• **REQUIRED WORK**: Update the data from the line containing "Given: Open the" down to the line containing "click(803, 92)", replacing "Leicester" with "Chelsea" and leaving everything else unchanged.
☆ ☆ ☆
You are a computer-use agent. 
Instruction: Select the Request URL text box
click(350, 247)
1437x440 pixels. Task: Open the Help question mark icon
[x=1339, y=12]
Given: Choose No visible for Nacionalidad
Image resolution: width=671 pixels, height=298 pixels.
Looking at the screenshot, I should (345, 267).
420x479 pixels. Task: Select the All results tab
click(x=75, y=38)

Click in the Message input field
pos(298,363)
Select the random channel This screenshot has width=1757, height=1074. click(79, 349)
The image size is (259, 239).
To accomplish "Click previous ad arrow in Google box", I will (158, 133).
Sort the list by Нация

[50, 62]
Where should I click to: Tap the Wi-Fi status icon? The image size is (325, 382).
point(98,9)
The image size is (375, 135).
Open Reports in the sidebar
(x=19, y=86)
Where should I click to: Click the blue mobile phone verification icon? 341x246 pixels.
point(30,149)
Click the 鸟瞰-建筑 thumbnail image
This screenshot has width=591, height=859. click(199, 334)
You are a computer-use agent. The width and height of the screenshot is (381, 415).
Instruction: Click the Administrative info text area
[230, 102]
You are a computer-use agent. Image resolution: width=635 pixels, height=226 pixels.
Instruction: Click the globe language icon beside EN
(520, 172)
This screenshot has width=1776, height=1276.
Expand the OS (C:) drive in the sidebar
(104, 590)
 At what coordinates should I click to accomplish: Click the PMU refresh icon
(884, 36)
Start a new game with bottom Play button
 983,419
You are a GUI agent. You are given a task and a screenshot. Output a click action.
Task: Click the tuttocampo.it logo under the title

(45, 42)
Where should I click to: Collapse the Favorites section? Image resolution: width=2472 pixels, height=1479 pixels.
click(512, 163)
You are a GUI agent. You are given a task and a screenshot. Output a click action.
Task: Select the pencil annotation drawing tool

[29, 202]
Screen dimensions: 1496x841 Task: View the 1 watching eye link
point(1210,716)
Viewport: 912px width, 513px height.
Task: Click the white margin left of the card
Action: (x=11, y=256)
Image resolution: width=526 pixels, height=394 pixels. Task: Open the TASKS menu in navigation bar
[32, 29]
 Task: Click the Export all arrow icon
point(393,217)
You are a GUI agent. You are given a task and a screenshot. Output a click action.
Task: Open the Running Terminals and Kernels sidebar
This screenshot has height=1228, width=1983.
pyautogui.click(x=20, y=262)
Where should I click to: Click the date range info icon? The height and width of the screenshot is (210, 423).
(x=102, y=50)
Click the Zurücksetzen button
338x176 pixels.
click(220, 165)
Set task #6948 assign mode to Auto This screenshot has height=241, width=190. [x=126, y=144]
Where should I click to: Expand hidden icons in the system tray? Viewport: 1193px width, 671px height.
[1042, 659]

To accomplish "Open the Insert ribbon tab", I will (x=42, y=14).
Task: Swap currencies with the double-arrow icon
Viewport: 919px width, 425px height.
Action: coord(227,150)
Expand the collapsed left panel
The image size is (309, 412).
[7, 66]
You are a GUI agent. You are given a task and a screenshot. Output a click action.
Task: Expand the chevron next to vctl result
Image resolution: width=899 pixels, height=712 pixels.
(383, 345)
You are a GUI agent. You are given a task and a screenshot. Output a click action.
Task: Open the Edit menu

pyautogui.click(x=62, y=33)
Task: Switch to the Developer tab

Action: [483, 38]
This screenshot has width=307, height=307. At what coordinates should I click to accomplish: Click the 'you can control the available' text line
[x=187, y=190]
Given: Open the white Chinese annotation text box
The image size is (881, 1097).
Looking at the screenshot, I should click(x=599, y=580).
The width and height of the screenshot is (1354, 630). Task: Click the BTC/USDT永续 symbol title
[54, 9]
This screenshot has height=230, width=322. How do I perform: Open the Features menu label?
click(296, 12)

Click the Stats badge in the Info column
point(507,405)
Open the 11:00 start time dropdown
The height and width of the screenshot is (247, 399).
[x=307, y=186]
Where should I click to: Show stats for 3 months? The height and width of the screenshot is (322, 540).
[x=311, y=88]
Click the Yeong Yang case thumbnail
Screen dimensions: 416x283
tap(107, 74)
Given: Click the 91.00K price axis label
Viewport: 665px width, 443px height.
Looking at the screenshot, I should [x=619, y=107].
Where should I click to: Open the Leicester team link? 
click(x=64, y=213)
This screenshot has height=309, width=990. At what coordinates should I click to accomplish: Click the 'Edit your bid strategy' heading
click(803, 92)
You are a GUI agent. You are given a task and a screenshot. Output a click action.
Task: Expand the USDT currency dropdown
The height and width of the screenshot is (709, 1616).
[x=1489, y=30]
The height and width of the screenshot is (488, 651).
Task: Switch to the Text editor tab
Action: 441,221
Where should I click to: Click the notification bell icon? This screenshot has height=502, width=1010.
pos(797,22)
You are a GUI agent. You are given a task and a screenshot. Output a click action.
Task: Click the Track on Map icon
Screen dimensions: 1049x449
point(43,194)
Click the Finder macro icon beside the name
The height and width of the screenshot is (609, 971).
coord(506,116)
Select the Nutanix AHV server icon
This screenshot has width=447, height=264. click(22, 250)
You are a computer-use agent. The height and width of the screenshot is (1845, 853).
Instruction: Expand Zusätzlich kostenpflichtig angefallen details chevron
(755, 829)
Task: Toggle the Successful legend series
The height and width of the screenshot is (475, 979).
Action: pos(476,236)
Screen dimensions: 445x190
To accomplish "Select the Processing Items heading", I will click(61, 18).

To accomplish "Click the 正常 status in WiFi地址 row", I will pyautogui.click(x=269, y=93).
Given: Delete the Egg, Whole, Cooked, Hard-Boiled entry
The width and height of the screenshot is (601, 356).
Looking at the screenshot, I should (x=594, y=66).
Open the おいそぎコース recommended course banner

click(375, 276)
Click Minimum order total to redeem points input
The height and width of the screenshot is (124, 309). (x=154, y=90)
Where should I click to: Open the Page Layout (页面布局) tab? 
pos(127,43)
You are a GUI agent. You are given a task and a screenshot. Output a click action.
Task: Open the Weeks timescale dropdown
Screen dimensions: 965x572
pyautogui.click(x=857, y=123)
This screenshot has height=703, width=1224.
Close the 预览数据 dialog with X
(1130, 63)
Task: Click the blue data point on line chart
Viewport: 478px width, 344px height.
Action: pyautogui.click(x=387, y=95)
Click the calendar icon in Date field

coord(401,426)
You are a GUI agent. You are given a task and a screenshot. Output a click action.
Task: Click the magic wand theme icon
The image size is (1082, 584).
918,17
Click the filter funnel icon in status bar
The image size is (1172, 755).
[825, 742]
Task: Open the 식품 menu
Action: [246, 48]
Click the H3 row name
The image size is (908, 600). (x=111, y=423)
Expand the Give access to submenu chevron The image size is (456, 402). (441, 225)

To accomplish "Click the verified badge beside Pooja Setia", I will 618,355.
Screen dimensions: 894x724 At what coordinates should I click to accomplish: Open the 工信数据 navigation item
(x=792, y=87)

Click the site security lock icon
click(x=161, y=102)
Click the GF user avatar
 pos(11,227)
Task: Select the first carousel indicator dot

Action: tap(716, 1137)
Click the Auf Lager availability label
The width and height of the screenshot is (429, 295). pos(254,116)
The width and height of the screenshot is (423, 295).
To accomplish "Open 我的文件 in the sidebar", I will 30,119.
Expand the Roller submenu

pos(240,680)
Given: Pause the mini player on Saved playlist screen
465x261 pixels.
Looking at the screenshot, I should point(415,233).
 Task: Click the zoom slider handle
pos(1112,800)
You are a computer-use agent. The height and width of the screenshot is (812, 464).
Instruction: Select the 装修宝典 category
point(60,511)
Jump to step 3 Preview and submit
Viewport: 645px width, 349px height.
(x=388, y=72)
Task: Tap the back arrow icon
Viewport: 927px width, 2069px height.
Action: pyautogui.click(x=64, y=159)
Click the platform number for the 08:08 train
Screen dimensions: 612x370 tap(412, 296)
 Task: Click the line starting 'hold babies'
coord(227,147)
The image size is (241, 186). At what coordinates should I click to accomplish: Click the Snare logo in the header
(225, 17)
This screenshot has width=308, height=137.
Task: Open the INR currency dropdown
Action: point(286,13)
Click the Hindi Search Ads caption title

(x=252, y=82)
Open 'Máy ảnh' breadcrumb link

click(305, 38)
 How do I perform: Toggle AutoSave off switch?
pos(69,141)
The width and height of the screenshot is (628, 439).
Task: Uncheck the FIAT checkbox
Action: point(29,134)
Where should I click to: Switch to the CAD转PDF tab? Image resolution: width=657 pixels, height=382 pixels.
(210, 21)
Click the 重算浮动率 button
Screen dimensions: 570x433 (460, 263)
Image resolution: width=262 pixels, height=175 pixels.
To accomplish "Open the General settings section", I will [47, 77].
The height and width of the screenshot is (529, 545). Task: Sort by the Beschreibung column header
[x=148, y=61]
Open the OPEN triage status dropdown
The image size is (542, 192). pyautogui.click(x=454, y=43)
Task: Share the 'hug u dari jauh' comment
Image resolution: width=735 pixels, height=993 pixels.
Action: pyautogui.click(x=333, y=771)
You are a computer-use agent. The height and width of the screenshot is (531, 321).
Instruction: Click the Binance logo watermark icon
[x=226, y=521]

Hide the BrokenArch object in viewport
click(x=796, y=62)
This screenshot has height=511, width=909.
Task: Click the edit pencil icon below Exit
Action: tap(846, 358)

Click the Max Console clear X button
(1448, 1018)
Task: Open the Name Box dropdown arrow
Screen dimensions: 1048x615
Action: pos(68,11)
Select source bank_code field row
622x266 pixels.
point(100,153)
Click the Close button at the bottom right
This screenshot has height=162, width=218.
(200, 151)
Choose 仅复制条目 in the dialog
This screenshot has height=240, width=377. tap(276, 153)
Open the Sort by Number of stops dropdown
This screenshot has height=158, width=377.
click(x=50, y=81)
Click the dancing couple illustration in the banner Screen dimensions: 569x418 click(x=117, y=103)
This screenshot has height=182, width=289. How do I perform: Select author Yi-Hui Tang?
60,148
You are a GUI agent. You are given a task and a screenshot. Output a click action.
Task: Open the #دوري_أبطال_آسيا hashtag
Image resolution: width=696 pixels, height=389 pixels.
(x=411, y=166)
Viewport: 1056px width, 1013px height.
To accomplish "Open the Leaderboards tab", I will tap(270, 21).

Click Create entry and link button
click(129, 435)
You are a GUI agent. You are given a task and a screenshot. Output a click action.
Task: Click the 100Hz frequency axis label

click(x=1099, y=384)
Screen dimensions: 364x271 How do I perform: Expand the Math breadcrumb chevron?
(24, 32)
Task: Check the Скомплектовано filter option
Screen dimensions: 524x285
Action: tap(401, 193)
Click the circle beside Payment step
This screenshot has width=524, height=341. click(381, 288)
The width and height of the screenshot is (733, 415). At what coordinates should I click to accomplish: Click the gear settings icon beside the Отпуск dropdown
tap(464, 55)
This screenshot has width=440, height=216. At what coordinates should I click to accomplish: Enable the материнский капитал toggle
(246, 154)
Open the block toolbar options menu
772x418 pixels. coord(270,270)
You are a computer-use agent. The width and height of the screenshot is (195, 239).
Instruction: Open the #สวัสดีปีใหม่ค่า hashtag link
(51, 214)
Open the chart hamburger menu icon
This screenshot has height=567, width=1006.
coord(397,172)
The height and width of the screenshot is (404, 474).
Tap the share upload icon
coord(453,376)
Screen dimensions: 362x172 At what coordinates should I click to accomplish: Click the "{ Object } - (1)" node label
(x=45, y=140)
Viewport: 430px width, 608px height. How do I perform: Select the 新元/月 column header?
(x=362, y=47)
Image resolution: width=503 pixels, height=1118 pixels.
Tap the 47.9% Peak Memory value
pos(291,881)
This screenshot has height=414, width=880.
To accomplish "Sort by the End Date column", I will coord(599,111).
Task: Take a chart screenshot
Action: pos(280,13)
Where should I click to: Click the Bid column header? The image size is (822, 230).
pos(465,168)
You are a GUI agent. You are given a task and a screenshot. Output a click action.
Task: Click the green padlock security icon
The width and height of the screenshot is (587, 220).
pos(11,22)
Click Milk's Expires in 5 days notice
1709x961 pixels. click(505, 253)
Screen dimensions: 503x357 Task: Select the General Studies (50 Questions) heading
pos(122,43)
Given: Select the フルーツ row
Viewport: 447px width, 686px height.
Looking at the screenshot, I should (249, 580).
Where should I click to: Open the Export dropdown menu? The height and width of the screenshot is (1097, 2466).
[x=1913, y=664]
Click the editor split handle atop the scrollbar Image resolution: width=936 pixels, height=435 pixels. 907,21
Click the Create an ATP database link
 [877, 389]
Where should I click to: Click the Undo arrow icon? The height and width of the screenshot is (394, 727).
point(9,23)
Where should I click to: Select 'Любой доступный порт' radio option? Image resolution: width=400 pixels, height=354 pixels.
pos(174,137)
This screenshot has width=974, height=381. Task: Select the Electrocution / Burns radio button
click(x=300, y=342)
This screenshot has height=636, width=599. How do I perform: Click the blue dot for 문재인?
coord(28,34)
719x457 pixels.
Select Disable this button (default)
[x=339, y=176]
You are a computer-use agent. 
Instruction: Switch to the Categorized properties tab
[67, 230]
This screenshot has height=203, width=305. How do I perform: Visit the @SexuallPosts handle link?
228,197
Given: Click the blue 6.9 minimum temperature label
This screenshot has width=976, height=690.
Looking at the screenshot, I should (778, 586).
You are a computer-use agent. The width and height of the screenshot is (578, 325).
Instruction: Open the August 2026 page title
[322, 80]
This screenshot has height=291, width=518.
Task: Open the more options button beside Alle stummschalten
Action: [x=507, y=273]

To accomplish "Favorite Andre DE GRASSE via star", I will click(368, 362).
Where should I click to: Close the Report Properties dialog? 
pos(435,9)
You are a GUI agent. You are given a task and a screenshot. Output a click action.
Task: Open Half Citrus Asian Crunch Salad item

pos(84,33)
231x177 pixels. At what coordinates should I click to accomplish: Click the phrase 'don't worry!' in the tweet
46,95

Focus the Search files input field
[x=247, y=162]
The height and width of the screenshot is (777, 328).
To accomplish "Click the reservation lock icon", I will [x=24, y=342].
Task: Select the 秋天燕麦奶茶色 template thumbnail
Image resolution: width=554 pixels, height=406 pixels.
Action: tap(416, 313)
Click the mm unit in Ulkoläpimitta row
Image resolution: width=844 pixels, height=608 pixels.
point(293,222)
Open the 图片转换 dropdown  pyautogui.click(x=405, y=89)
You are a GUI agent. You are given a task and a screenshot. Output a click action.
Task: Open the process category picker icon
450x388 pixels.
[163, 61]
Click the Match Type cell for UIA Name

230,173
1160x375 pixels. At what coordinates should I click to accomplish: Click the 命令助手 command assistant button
☆ ☆ ☆
• **EXERCISE ANSWER**:
Given: Open the white Chinese annotation text box
The image size is (881, 1097).
Looking at the screenshot, I should click(x=599, y=580).
The width and height of the screenshot is (1354, 630). Task: Click the BTC/USDT永续 symbol title
[54, 9]
This screenshot has height=230, width=322. How do I perform: Open the Features menu label?
click(296, 12)

Click the Stats badge in the Info column
point(507,405)
Open the 11:00 start time dropdown
The height and width of the screenshot is (247, 399).
[x=307, y=186]
Where should I click to: Show stats for 3 months? The height and width of the screenshot is (322, 540).
[x=311, y=88]
Click the Yeong Yang case thumbnail
Screen dimensions: 416x283
tap(107, 74)
Given: Click the 91.00K price axis label
Viewport: 665px width, 443px height.
Looking at the screenshot, I should [x=619, y=107].
Where should I click to: Open the Chelsea team link? 
click(x=64, y=213)
This screenshot has height=309, width=990. At what coordinates should I click to accomplish: Click the 'Edit your bid strategy' heading
click(803, 92)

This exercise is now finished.